■ **Task 1**: According to the piece on vocal culture, which singer was brought in from Rotterdam to perform the roles of Gilda, the Queen of the Night, and the Queen of Navarre in Munich?
■ **Task 2**: Carry on the piece on vocal culture from the point where it stops.

■ **Selected excerpt**:

★ ★ ★ ★

Vocal Culture Once More

—A friend in Munich writes to us: The name of the Italian teacher of singing in Paris, to whom commendatory reference was made by a member of the Club in December last, is Sbriglia. I may add that the discussion of this topic is exceedingly important at the present time, and that the views expressed in the Contributors’ Club have gratified many musical people, more especially those who are interested in vocal culture. A Parisian journal calls attention to A Warning Note, and advises all young Americans who think of coming to Europe for the cultivation of the voice to read it before securing their passage. The evils of false, hasty, and superficial methods of vocal training are making themselves felt more and more, and wherever they prevail lead to a rapid decline of the opera. This is decidedly the case in Munich, where there has been, within a few years, a fatal falling off in the performances of the once famous Hofoper. Since the resignation of Frau Basta there has been no colorature singer on the stage, and, what is worse, the director, Baron von Perfall, does not intend to secure any one in her stead, because, from a Wagnerian point of view, such singing is of little or no account. Whether one is fond of florid music or dislikes it is a matter of taste; but that in a Royal Opera, like that of Munich, there should be no one capable of executing it is a disgrace. It is now impossible, for example, to give sueli operas as Rigoletto, the Magic Flute, and the Huguenots in Munich without calling in foreign aid, because there is no one there who can sing the parts of Gilda, the Queen of the Night, and the Queen of Navarre. Quite recently, when circumstances rendered it desirable to represent these operas, it was necessary to invite Madame Biazzi from Rotterdam to take the aforementioned rôles. If the inhabitants of Munich occasionally get a chance to hear these and other musical productions of a like character, they have to bless their “stars.”

Wagner was probably the greatest master of harmony that ever lived, and shows this exceptional power in the grandeur and originality of his orchestral effects. How magnificent are the instruments in Siegfried, but how tedious the solo-droning of Wodan, and even the recitative monologue of the youthful hero himself! One often wishes that they would remain behind the scenes, and not interrupt with their monotonous declamation the splendid performance of the orchestra. Wagner, on the other hand, had no appreciation of melody, and no proper conception of the capabilities and limitations of the human voice. The one thing needful for the vocal parts of his musical dramas is not perfect training of the voice, but powerful lungs, such as his countrymen, perhaps more than any other people, are naturally endowed with ; but even their pulmonary power is not sufficient to endure, for any length of time, the wear and tear of his superhuman strains.

★ ★ ★ ★

Saved data entries:
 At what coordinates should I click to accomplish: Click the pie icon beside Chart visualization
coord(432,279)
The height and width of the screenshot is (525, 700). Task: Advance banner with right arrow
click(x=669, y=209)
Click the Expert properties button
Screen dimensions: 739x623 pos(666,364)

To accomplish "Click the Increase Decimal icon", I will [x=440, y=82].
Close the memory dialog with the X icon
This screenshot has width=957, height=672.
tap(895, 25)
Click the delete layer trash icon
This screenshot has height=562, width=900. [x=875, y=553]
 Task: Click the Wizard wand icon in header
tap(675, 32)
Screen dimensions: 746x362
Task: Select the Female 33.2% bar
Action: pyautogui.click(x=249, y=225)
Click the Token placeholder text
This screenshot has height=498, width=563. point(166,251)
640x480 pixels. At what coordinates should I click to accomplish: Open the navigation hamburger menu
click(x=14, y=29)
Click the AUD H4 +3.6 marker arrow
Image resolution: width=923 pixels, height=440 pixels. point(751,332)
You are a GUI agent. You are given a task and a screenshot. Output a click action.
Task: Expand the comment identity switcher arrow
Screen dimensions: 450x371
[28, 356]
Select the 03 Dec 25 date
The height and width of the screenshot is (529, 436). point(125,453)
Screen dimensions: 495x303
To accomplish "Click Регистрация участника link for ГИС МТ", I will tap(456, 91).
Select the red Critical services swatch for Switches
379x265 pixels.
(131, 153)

★ ★ ★ ★

■ **Written answer 1**: Madame Biazzi

■ **Written answer 2**:
A musical critic of the Wagnerian school recently spoke of Patti as a wonderful natural singer, but without thorough training. The good man had so long accustomed his mind to the crude Wagnerian conception of vocal culture as to forget that the bird-like ease and evenness with which she pours forth her notes was the highest perfection of art, and would be impossible without the most thorough training. “The art itself is nature.” In noticing a concert given, a short time since, by Patti in Albert Hall, the Times remarked that her voice is richer and more beautiful than it was at her début in London, more than a quarter of a century ago. This result is due, not so much to excellent natural qualities of voice as to superior instruction according to the rational method of the old Italian school.

Significant for the approaching reaction against the excesses of Wagnerism is the present attitude of many of those who were once its most zealous apostles. I need only instance Friedrich Nietzsche, who was formerly one of the most genial and enthusiastic advocates of this movement, and wrote a book in exposition of the gospel of the so-called Bayreuther Messias; but who, in a recently published brochure, entitled Der Fall Wagner, is constrained to confess that Wagnerism was one of his diseases, an infection like measles and scarlet fever, to which all persons are liable in certain stages of their growth and development, but from which he is now wholly recovered, and happily can never take again.